[What the task requires]:
Write out once more the lines running from the top of the entries below to the line with "Task: Click the HW_Mouse_Collection_1", both ends included.
[Start of section]
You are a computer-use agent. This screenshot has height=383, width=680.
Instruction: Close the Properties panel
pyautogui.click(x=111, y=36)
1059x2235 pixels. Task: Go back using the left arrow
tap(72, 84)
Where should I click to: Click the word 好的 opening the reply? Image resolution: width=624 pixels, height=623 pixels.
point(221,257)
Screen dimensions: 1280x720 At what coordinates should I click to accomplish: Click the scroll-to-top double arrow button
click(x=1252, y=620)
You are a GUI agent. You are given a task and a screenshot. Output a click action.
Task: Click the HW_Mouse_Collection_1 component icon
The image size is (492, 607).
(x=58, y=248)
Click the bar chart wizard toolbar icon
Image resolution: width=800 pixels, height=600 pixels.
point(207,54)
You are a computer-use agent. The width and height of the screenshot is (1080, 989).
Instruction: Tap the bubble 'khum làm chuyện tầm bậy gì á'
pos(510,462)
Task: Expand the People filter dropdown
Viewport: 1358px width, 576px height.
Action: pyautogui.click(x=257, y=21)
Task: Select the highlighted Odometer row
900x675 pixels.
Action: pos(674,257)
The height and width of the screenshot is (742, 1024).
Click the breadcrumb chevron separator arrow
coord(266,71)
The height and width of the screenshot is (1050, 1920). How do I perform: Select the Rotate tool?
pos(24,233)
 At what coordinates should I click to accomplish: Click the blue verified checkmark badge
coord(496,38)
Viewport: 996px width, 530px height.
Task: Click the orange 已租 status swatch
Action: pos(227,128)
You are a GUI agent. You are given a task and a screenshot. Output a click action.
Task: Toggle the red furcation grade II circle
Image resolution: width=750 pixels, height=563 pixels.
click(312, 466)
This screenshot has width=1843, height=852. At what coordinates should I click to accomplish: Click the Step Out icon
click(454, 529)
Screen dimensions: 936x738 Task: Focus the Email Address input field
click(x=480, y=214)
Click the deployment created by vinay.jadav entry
[End of section]
[Result of this task]:
You are a computer-use agent. This screenshot has height=383, width=680.
Instruction: Close the Properties panel
pyautogui.click(x=111, y=36)
1059x2235 pixels. Task: Go back using the left arrow
tap(72, 84)
Where should I click to: Click the word 好的 opening the reply? Image resolution: width=624 pixels, height=623 pixels.
point(221,257)
Screen dimensions: 1280x720 At what coordinates should I click to accomplish: Click the scroll-to-top double arrow button
click(x=1252, y=620)
You are a GUI agent. You are given a task and a screenshot. Output a click action.
Task: Click the HW_Mouse_Collection_1 component icon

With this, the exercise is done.